His eyes went oddly blank as if he didn’t want to hear what she was saying.

‘But I did it for you, Annie – I couldn’t let anyone hurt you and get away with it. I stopped my father hurting my mother, and I’ve stopped Keats and Fenn and Waterford too – they had to be dealt with. I was only taking care of you, darling. Tomorrow we’ll go away together, we can cross over to France on the ferry and wander across Europe like gypsies. Do you remember how we used to talk about doing that, in front of the fire?’

‘I’m sorry,’ she whispered, and her finger tightened on the trigger. ‘There won’t be any tomorrow for us, Johnny.’

She saw his face change, the realisation coming into those dark blue eyes. ‘Annie … Don’t, Annie!’ he cried out, springing forward.

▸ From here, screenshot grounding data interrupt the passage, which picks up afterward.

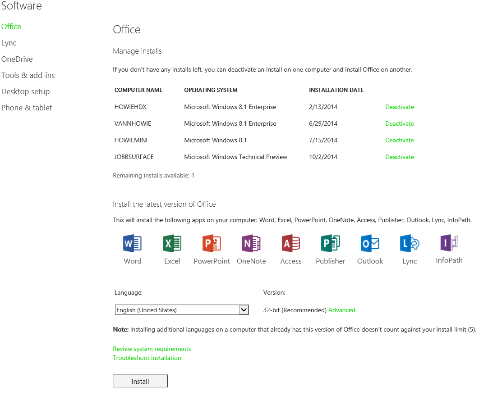Go to Tools & add-ins section
The image size is (479, 396).
[28, 75]
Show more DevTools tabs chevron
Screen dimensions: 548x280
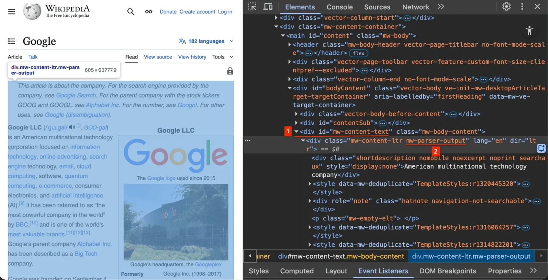[441, 7]
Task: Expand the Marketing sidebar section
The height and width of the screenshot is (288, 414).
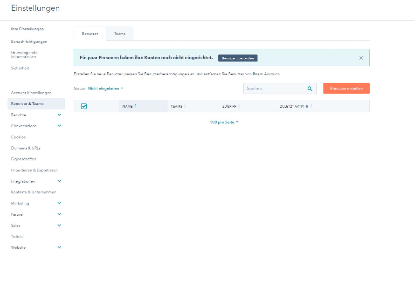Action: 59,203
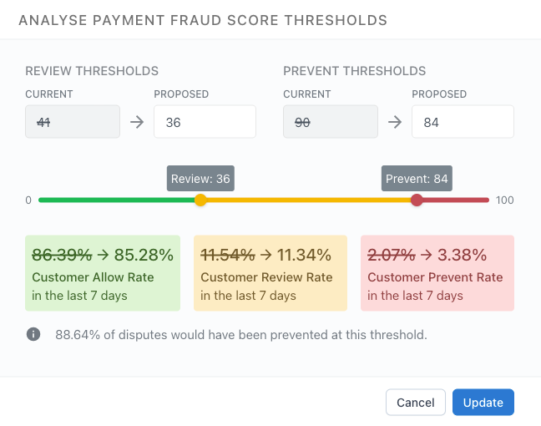Click the red Customer Prevent Rate card
Image resolution: width=541 pixels, height=426 pixels.
tap(437, 273)
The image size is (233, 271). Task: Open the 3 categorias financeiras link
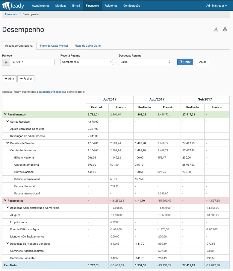[x=51, y=92]
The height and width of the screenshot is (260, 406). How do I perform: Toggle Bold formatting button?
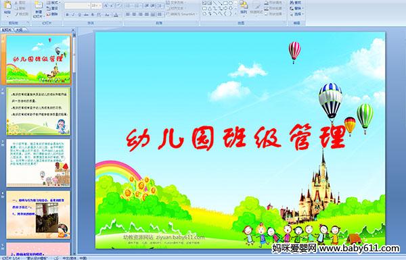click(67, 15)
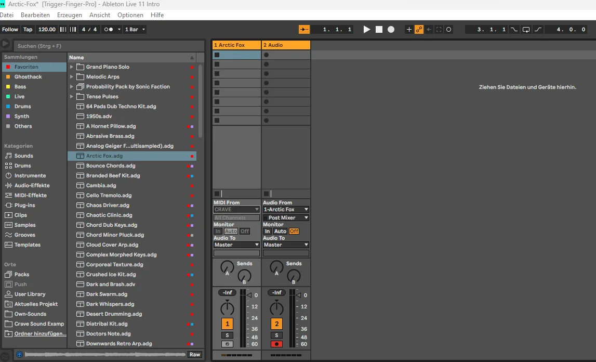Viewport: 596px width, 362px height.
Task: Open the Erzeugen menu
Action: (x=70, y=15)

She had been trained by a first-rate marksman. She killed him with her first shot, but she couldn’t stop firing. Her finger was frozen on the trigger; the crash of the shots echoed inside her head, and she knew she would hear them for the rest of her life.

Johnny was flung backwards violently, his body arching, his arms thrown back. The cup smashed, tea soaking into the carpet.

Annie stopped firing and dropped the gun, almost falling out of the chair, to run shakily, stumbling, to where Johnny had fallen.

She didn’t hear Tom Moor shouting, or hear the window implode as he smashed it with a spanner, she didn’t see him reach in and open the latch then leap through into the room over the showered broken glass littering the floor.

He stood there, briefly taking in what had happened, trod carefully over to where the gun lay on the floor, wrapped a handkerchief round his hand and reached for the gun.

Annie knelt down beside Johnny, sobbing hoarsely; she cradled his head in her arms and rocked him like a baby, kissing his face over and over again, telling him, ‘I’m sorry, I’m sorry, I had to, I couldn’t let you kill anyone else, you had to be stopped, I didn’t want to do it, God knows I didn’t want to do it.’

Sean made angry, jerky movements at Tom, muffled sounds from under the scarf. Tom wrapped the gun entirely in the handkerchief and pushed it into his jacket pocket, then knelt beside Sean and untied him.